For years, Tesla has been one of the largest EV makers in the world, particularly in key markets like the United States. The company has universal name brand recognition, with existing manufacturing capabilities that smaller competitors can only dream of.

All this provides Tesla with a steep capital advantage. The company doesn’t need to worry about financial insolvency and can afford to dedicate billions of dollars per year for growth opportunities.

I’m very encouraged by Rivian’s efforts to move into self-driving technology and artificial intelligence (AI). But when it comes to the sheer financial ability to scale up autonomous and AI capabilities, Tesla is significantly ahead of Rivian. Even big tech firms like Alphabet — the parent company of Google that operates the popular Waymo autonomous taxi service in parts of the U.S. — can easily outspend Rivian in these categories. This gives Tesla and participating big tech firms a considerable advantage in lucrative markets like robotaxis, which some experts believe could eventually be worth $5 trillion to $10 trillion globally.
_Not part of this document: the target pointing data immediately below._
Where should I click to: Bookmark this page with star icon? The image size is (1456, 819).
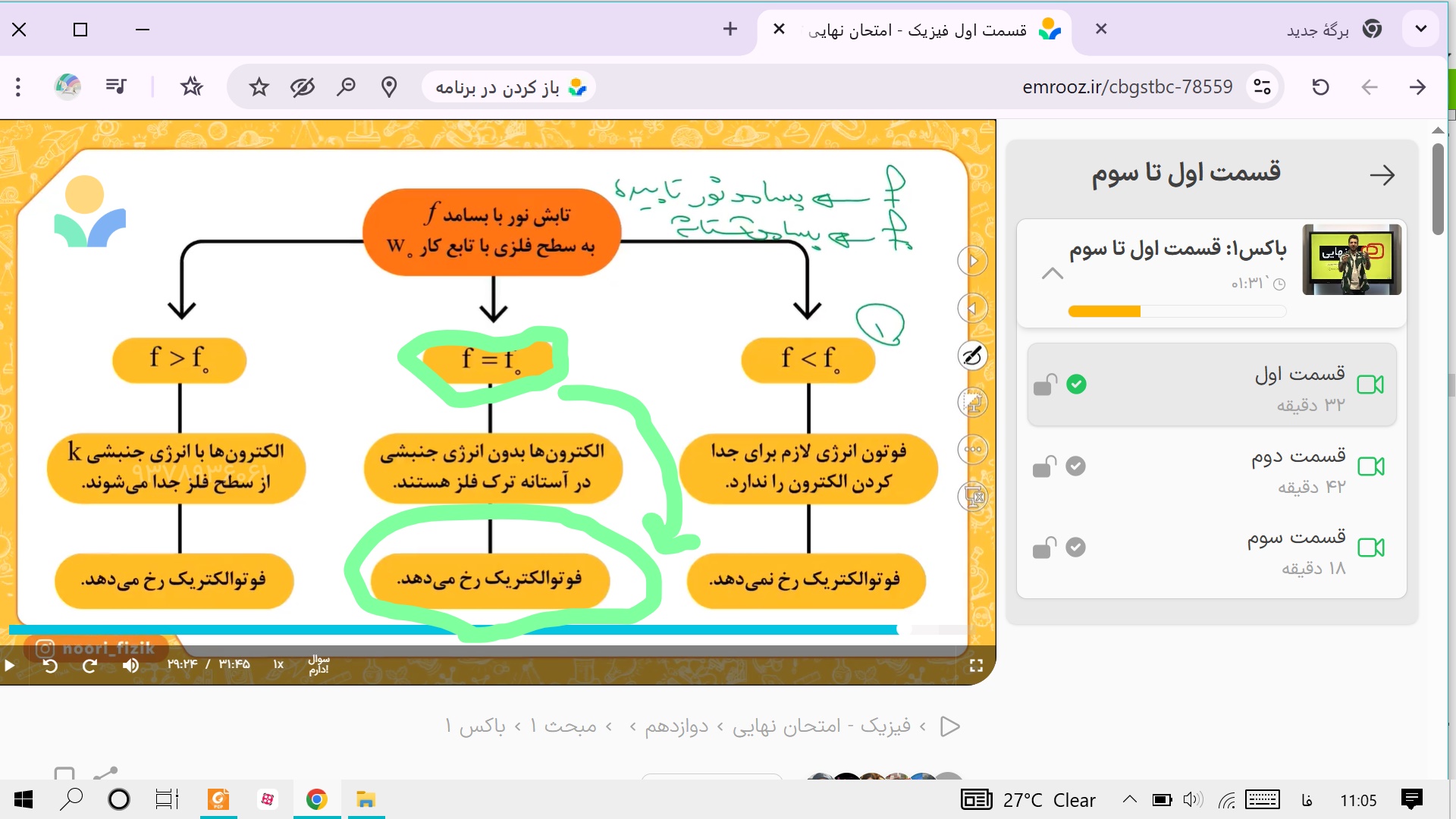pos(259,87)
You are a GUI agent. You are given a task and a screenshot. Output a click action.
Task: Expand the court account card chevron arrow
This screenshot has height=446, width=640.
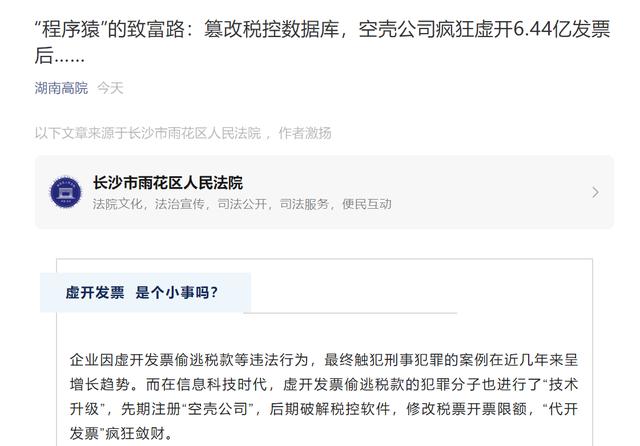pos(596,192)
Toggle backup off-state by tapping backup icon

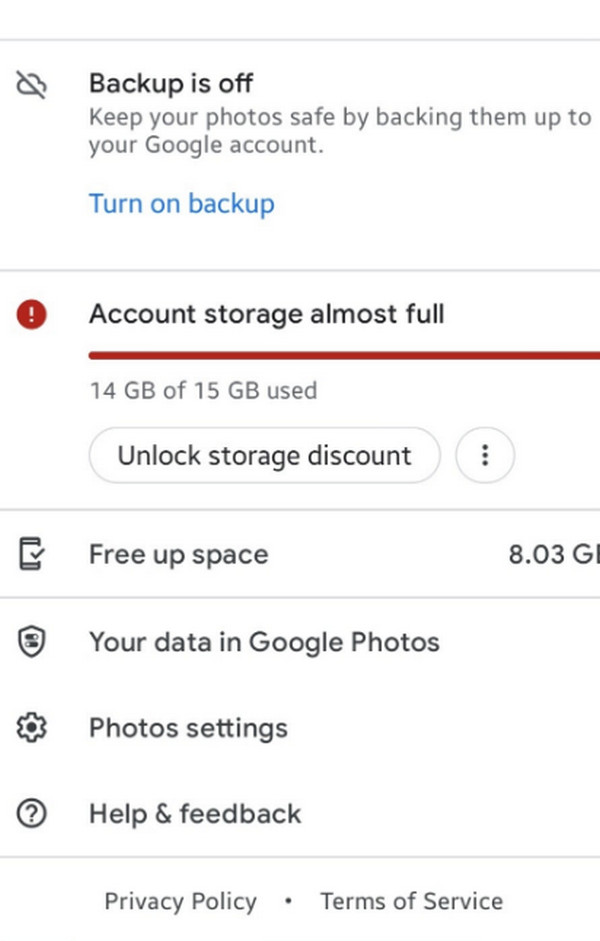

In short, don’t buy Rivian shares simply because they are miles cheaper than Tesla stock. The valuation gap is largely warranted. But that doesn’t mean Rivian isn’t an attractive buy at these prices. In fact, 2026 could be a pivotal year for Rivian’s growth trajectory, even though its current valuation doesn’t fully reflect this year’s potential.

Image source: Rivian.

Rivian should exceed expectations in 2026

A major factor behind Rivian’s discounted valuation has been its stagnating growth. When Rivian stock traded at a price-to-sales ratio of 8 and above, sales were growing by 50% or more annually. In recent quarters, that growth rate has flatlined, leading to a sharply lower valuation.

RIVN PS Ratio data by YCharts

I expect growth rates to pick up considerably in 2026 following the release of Rivian’s first mass-market vehicle: the R2. This will be the first of three new models, all priced under $50,000, that the company expects to release in 2026 and 2027. When Tesla released its first affordable models — the Model Y and Model 3 — growth rates surged. The same should prove true for Rivian.

Right now, analysts expect sales growth of just 6% in 2026 for Rivian. This seems very conservative for a company about to release its first affordable model. For reference, Tesla’s two affordable models now account for more than 90% of its vehicle sales. When shipments begin for the R2, great potential exists for Rivian’s growth rates to surprise, likely leading to a sharply improved valuation.